Problem details:
How many lines in the records below contain the string "button"? Reply with the count alone.

________________________

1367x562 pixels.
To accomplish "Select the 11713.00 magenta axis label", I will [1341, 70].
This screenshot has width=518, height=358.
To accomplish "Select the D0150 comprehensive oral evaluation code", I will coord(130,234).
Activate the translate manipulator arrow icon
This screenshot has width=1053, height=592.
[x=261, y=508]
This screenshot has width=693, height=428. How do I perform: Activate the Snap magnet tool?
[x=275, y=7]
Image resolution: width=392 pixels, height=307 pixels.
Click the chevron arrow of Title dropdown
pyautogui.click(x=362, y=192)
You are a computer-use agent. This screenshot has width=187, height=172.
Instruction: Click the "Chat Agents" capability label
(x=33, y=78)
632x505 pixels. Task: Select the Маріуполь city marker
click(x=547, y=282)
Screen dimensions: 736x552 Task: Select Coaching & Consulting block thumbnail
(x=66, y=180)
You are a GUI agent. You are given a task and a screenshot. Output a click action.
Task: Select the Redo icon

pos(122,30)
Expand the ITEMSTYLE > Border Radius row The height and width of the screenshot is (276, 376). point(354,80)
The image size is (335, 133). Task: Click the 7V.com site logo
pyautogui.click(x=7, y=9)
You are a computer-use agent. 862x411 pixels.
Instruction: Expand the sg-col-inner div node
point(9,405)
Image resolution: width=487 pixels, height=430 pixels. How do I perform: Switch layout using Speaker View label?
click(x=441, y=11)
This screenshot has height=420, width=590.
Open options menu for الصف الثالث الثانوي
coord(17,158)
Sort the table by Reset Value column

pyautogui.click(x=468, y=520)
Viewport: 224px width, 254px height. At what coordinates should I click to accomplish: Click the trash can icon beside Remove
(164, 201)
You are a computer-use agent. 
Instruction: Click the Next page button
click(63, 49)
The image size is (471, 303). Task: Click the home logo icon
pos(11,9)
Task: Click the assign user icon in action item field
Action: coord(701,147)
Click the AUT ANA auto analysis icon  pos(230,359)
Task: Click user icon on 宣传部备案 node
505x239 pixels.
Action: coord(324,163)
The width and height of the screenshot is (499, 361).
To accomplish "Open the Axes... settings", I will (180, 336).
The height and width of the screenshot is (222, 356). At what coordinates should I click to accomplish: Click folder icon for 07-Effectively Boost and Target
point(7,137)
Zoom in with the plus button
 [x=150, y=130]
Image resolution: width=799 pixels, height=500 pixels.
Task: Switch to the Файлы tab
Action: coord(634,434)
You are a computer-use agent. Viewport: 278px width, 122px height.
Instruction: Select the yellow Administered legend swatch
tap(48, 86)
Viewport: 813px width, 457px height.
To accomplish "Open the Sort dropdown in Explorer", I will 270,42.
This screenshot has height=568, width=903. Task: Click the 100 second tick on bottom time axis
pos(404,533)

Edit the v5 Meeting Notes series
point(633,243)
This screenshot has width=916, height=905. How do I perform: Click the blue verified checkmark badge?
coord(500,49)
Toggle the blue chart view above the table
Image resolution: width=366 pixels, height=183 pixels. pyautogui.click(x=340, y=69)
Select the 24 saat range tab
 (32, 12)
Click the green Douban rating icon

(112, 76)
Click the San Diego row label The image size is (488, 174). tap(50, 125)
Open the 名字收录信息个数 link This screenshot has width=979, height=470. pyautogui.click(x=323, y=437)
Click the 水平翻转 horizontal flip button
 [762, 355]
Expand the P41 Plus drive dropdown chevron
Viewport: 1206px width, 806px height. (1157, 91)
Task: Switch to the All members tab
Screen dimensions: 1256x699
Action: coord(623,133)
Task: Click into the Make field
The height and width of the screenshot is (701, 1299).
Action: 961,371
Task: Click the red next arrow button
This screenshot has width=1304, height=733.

________________________

In response:
4